The Main committee’s report, despite becoming more prescriptive in certain aspects of conditions of service, did at least point to an agenda for change which regrettably has not been acted on in the past decade. Few will need reminding that the teachers’ side has obstinately refused to become involved in the 1990s review instigated by the Convention of Scottish Local Authorities.

As the management and staff sides gather this month to negotiate around the findings of the Millennium Review, it is worth recalling the obstacles to change which current pay and conditions of service have created. Little or no progress has been made in securing flexibility in relation to the working week and year. Teacher time is so narrowly defined that it has more zones than even Lord Archer has contemplated.

The subdivisions into class contact, non-contact time, planned activities, in-service days, parents’ evenings and so forth need to be consigned to the dustbin. Similarly, restrictions on management discretion regarding absence cover, staff development, out-of-school activities and payments to reflect more fairly responsibilities and effectiveness need to be swept away. There are more demarcations in teachers’ work than existed for riveters in the shipyards of the 1960s.

Not all the obstacles lie at the door of the SJNC. In the early eighties, when I was a relatively new member of the directorate, an incoming president of the Association of Directors of Education in Scotland, wishing to be responsive to a rising tide of democracy among the association’s young turks, invited suggestions for the theme of the next conference.

I somewhat diffidently suggested “Obstacles to change in Scottish education”, and cited not only teachers’ conditions of service and the School Code (Scotland) 1956, but also the rigidities of the General Teaching Council, the then plethora of examining bodies and the Government’s advisers on the curriculum. The suggestion was noted but as in the past the president’s choice prevailed.

The negotiators of the SJNC met in semi-secret conclave recently to take forward the findings of the Millennium Review. The teachers’ side has to recognise that any further procrastination will push the management side and the Government to a position where the future of the SJNC as a negotiating body cannot be supported. Progress on conditions is therefore essential in what Pat Watters, a leading South Lanarkshire councillor, has described as “a last chance saloon” scenario.

Whatever the progress that can be made, it will be important that the future of the SJNC is included in the education White Paper. Hopefully, the paper will also address the GTC, given the overlap of its activities with the responsibilities of local authorities.
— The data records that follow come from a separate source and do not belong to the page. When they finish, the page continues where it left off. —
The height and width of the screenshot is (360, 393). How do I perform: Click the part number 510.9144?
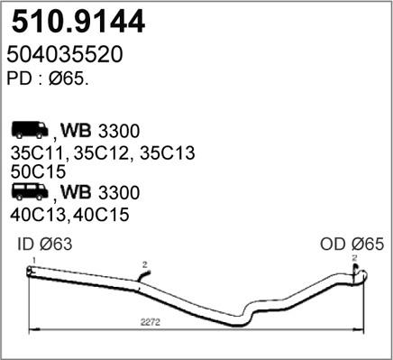pos(69,19)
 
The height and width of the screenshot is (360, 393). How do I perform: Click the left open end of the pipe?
pos(30,272)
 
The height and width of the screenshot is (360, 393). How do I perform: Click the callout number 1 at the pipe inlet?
pos(32,260)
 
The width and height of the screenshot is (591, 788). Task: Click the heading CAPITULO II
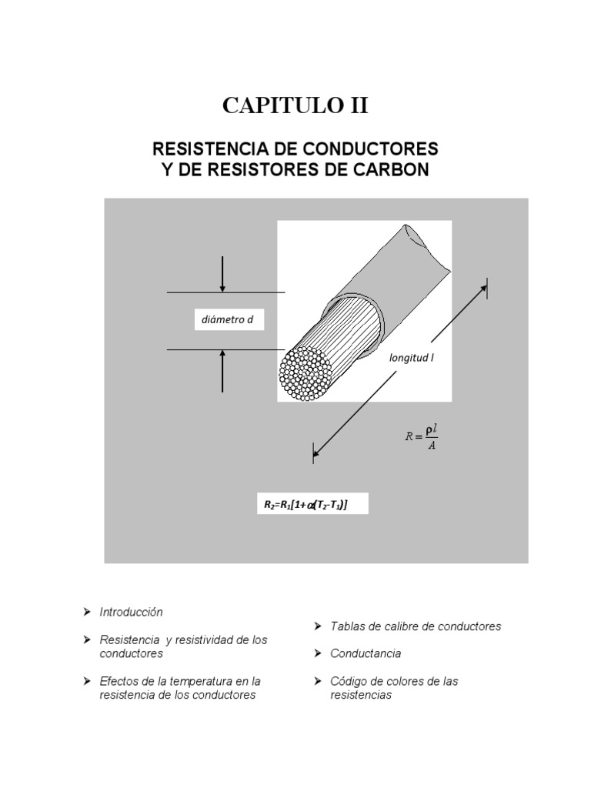[x=296, y=105]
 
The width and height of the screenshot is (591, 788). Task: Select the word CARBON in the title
[x=394, y=169]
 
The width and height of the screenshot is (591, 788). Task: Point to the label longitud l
[x=412, y=357]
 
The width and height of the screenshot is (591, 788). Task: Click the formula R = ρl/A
[x=422, y=437]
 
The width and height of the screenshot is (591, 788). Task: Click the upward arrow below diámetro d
[x=222, y=370]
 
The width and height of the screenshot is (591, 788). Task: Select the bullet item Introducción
[x=131, y=612]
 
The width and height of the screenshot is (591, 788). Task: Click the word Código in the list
[x=348, y=681]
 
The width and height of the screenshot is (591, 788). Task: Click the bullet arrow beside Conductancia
[x=318, y=653]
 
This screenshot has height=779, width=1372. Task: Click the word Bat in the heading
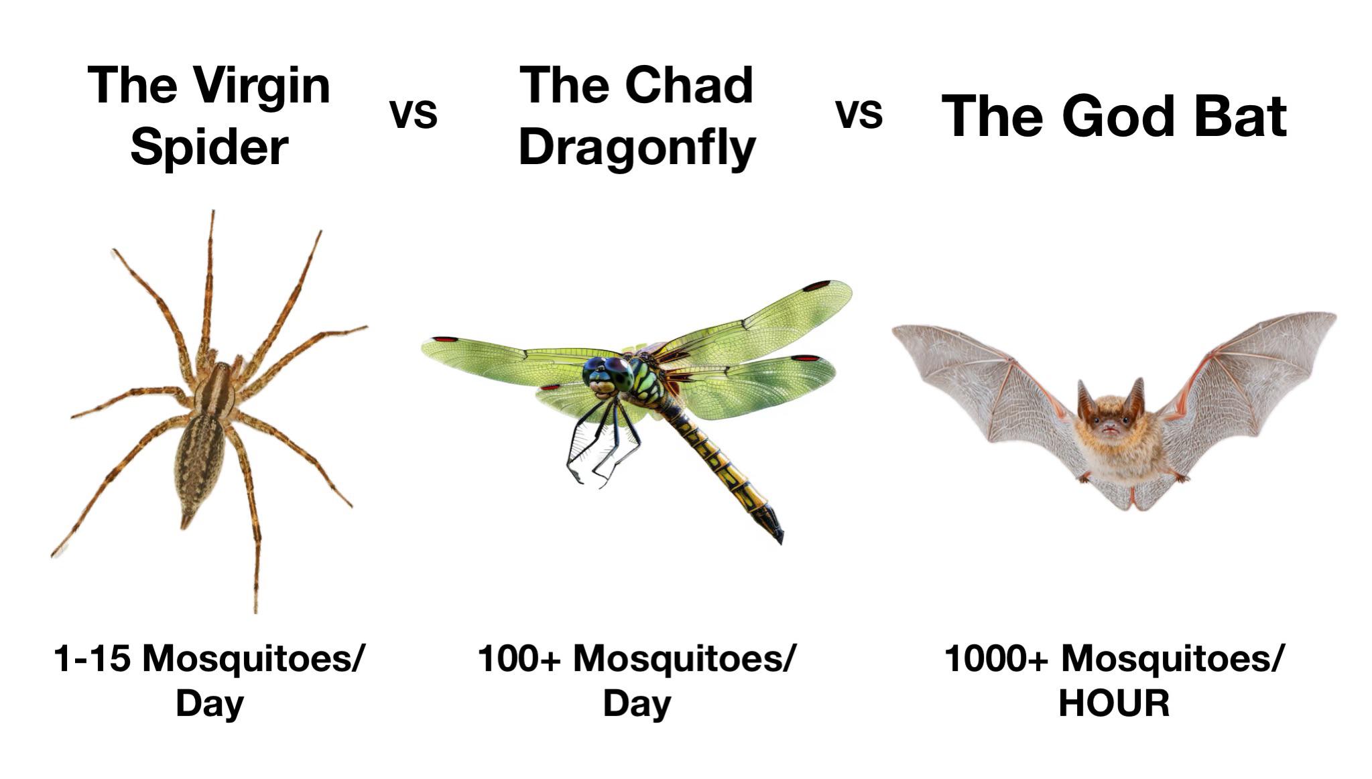coord(1235,116)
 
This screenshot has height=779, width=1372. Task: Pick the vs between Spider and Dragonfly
coord(414,115)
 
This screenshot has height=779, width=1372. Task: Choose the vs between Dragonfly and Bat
coord(859,115)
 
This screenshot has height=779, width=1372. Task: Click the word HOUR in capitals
coord(1114,703)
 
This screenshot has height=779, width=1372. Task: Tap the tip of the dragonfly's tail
coord(780,541)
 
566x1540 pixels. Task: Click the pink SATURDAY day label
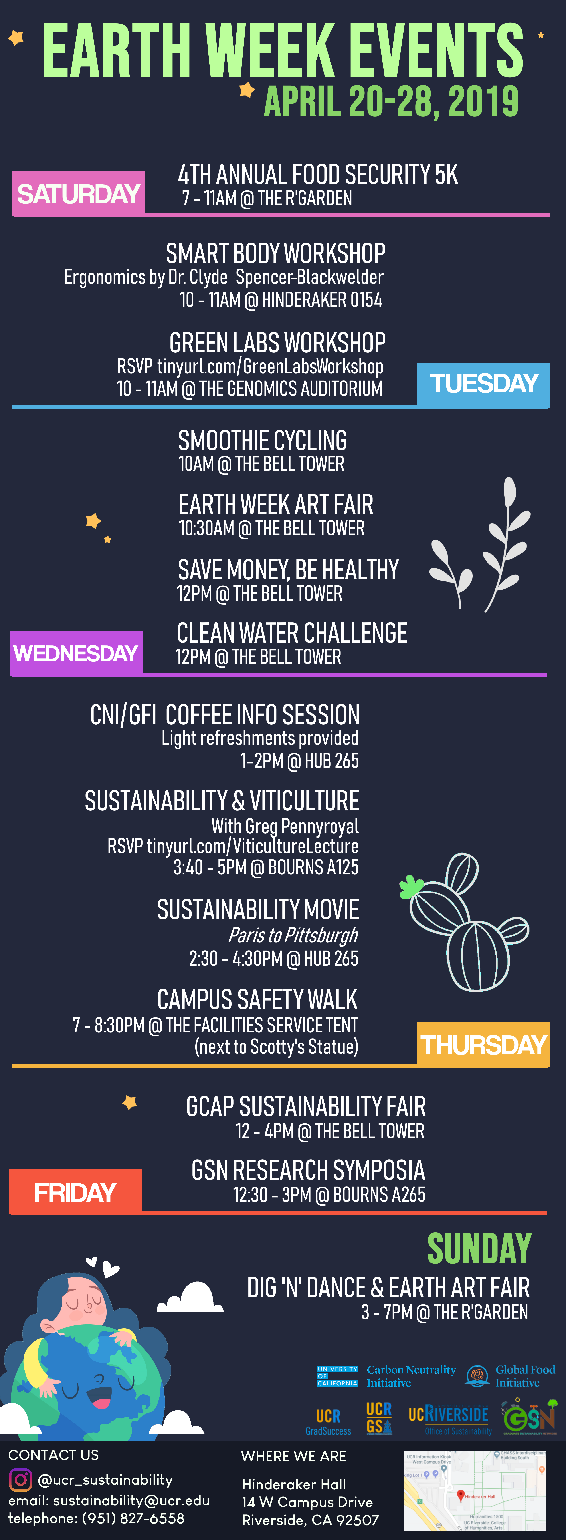[78, 194]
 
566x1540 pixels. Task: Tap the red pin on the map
[460, 1494]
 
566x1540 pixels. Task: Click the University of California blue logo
[337, 1376]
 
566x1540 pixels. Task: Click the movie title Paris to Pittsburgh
[293, 935]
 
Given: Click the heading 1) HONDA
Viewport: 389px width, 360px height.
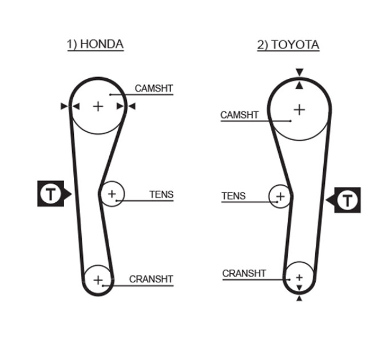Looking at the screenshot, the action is [96, 45].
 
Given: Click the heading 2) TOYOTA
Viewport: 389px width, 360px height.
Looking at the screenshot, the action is [288, 45].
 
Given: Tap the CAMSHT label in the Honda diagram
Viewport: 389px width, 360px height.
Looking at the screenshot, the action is [153, 88].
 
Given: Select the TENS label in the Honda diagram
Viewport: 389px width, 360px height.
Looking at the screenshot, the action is [161, 194].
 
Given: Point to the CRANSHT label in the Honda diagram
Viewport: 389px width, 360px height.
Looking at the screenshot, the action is [151, 279].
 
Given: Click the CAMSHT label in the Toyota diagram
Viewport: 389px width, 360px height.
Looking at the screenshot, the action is [239, 115].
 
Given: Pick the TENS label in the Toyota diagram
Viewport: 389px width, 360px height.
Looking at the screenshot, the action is [233, 196].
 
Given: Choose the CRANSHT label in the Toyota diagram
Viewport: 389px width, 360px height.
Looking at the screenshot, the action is [244, 274].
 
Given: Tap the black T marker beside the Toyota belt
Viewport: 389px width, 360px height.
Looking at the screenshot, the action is [344, 200].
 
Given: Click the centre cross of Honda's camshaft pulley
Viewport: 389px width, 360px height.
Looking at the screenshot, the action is [98, 106].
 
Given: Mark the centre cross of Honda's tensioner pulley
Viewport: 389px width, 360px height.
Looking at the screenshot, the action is [112, 194].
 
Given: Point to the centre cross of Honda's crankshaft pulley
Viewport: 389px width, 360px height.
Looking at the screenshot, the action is [98, 280].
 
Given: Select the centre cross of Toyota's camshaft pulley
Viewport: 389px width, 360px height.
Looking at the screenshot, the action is [299, 110].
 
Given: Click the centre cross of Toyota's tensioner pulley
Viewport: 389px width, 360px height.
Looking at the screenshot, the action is [280, 197].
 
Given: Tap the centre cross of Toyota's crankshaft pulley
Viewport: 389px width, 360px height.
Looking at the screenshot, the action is [299, 278].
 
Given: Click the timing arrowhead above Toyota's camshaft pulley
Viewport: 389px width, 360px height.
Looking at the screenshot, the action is [300, 73].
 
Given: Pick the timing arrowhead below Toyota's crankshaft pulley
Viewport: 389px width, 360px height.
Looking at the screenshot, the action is [299, 298].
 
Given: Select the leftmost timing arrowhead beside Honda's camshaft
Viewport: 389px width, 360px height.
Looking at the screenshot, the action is [64, 106].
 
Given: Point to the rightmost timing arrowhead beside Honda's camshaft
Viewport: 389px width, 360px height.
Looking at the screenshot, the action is [132, 106].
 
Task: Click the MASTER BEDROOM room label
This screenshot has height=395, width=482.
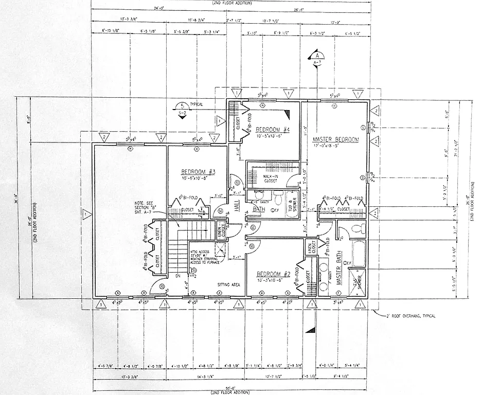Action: [x=335, y=139]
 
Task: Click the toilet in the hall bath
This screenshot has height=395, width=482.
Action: [x=278, y=198]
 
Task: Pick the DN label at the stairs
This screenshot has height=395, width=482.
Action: [x=178, y=275]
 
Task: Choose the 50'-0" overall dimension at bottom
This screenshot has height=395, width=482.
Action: [x=229, y=387]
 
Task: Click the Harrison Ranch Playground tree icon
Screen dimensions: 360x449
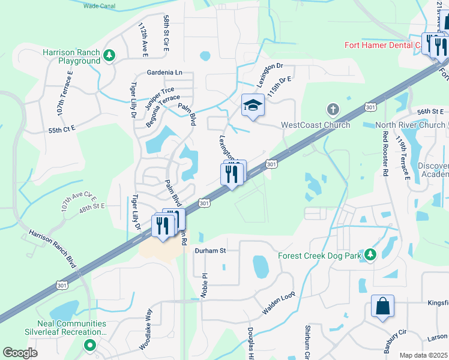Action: coord(109,56)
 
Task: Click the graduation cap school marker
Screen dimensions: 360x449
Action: coord(253,106)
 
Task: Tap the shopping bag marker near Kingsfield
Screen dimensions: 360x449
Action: coord(382,307)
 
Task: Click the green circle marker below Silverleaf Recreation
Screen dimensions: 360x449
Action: coord(90,345)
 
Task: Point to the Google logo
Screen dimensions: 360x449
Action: coord(19,353)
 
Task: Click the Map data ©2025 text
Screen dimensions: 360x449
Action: coord(423,355)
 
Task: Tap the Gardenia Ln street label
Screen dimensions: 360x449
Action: coord(164,73)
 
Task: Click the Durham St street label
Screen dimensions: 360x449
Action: coord(209,251)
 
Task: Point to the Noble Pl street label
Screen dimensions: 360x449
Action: coord(204,285)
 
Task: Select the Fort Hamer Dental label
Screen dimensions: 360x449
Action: coord(382,45)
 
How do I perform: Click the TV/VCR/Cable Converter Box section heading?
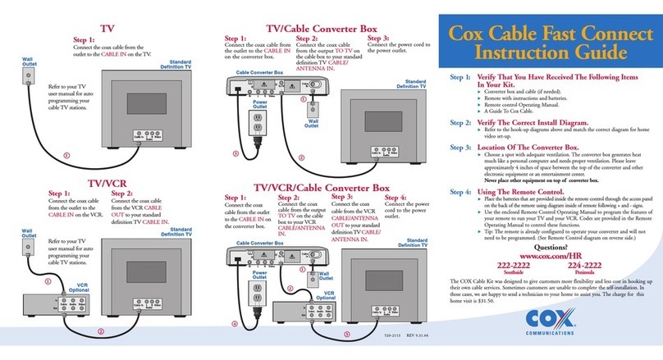point(322,187)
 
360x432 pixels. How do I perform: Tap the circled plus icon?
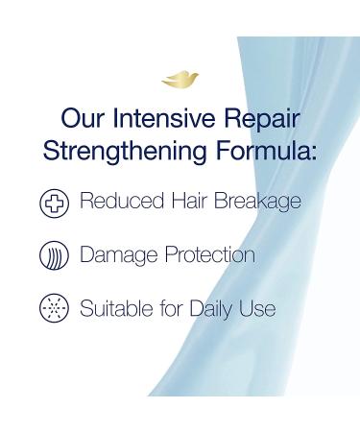click(54, 204)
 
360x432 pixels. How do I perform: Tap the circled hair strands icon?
click(54, 257)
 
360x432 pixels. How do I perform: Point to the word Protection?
click(210, 256)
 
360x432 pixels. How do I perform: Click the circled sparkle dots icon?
click(54, 310)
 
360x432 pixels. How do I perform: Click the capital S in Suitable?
click(86, 309)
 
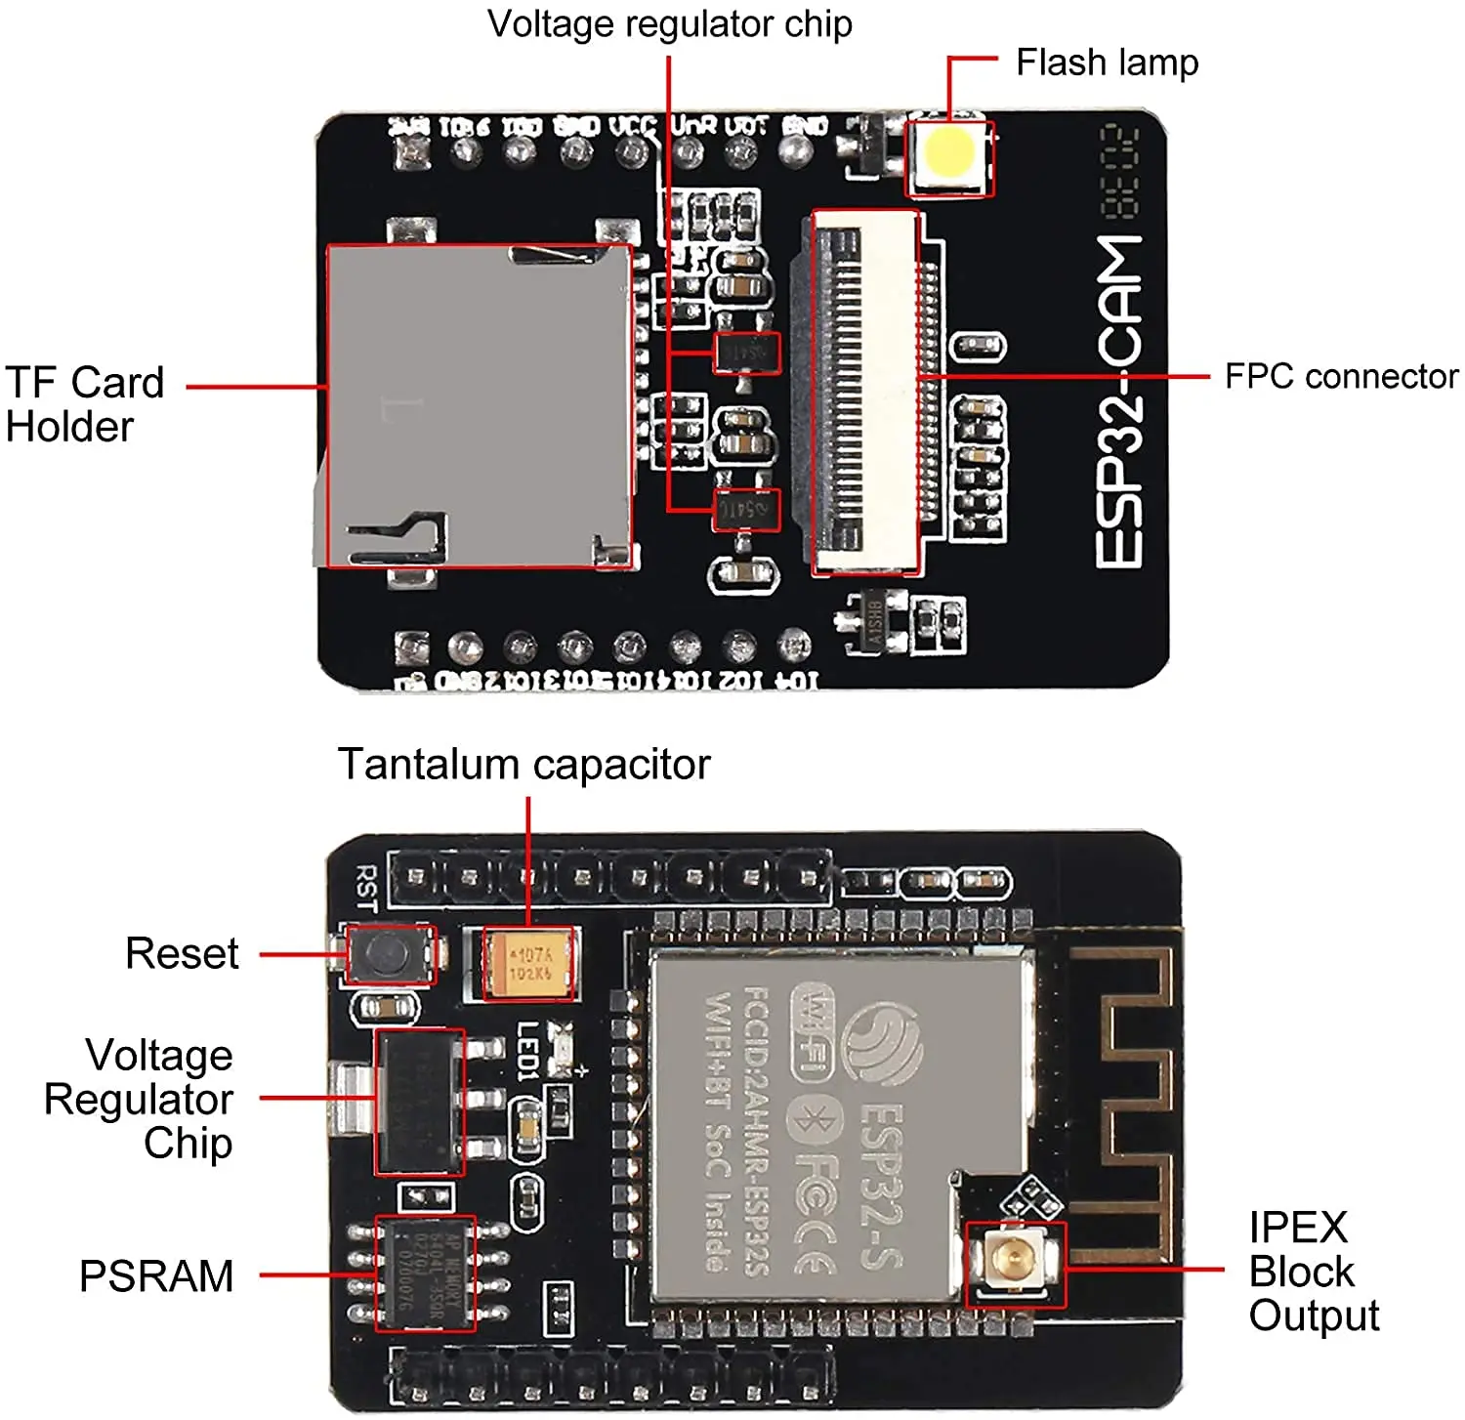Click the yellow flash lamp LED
point(949,151)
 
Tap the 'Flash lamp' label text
point(1107,63)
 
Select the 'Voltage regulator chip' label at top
point(669,24)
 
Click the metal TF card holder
point(479,405)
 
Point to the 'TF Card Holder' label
point(84,404)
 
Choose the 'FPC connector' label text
point(1341,376)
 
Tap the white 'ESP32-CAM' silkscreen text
point(1119,400)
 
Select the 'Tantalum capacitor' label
point(523,764)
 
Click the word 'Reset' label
point(182,953)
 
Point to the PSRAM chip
point(426,1274)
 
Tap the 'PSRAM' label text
point(156,1276)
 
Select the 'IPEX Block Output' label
point(1313,1271)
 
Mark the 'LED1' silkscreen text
point(528,1050)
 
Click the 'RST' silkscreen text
point(366,887)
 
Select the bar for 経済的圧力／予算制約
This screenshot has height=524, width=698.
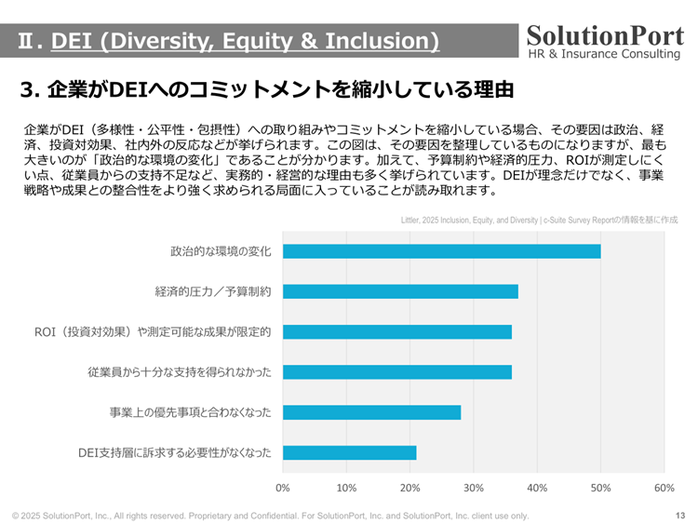[x=400, y=291]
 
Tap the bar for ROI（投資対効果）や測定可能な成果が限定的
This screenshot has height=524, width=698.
[x=396, y=332]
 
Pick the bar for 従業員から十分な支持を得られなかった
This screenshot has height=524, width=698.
[x=396, y=372]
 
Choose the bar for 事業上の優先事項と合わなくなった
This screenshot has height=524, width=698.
[x=371, y=412]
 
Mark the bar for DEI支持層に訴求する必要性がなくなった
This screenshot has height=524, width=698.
[x=349, y=453]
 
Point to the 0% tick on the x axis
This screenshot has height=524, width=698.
[x=283, y=488]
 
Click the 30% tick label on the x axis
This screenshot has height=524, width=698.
[x=474, y=488]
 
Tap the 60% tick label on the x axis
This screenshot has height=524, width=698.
[x=664, y=488]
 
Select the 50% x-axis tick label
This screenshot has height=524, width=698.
[x=600, y=488]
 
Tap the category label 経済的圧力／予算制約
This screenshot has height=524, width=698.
[x=213, y=291]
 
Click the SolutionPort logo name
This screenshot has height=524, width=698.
[x=604, y=34]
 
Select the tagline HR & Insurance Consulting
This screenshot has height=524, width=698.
[x=604, y=54]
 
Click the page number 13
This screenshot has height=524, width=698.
[x=679, y=516]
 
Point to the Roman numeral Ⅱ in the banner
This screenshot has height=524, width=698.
[x=27, y=41]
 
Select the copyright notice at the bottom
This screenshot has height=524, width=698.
[x=270, y=516]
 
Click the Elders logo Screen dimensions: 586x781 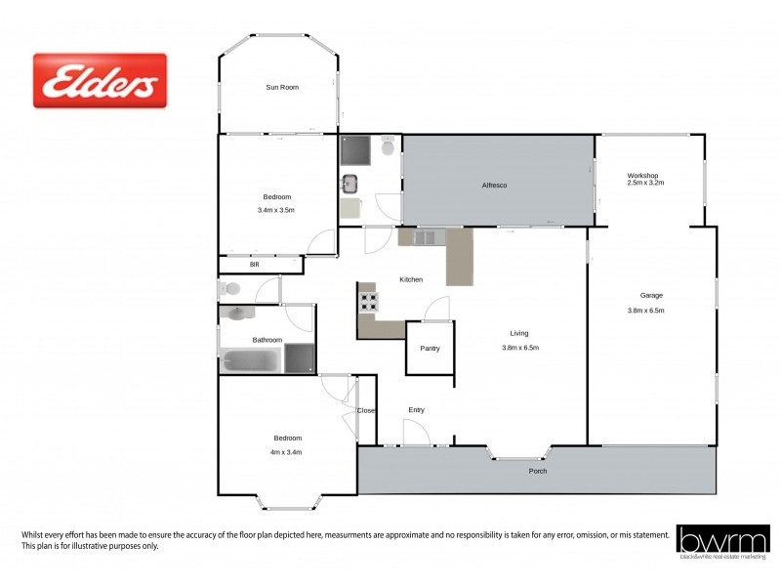click(101, 80)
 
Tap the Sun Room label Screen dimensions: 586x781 click(282, 87)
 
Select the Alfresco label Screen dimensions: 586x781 click(494, 185)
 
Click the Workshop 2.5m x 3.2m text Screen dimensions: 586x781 click(644, 180)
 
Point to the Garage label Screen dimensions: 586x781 click(651, 295)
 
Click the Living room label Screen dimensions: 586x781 click(519, 333)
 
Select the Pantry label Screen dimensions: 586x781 click(430, 348)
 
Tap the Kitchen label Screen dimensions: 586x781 click(411, 279)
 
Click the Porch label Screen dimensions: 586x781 click(537, 471)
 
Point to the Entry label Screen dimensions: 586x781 click(416, 410)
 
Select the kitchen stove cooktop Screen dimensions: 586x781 click(369, 300)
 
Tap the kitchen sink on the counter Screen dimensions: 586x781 click(427, 236)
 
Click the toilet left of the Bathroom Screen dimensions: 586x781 click(228, 288)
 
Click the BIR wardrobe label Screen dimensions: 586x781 click(255, 264)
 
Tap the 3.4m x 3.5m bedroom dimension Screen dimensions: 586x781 click(275, 210)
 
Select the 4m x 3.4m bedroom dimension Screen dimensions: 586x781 click(287, 451)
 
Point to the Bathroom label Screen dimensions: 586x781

The proposed merger of the Scottish Consultative Council on the Curriculum and the Scottish Council for Educational Technology should also figure in a statement about change and modernisation.

During National Poetry Week I had occasion to look up Laurence Binyon’s “The Burning of the Leaves”. Perhaps Helen Liddell should take these lines to heart:

Now is the time for stripping the spirit bare,

Time for the burning of days ended and done,

Idle solace of things that have gone before,

Rootless hope and fruitless desire are there:

Let them go to the fire with never a look behind.

That world that was ours is a world that is ours no more

John Dobie retired at the end of last month as acting director of Edinburgh’s education support services.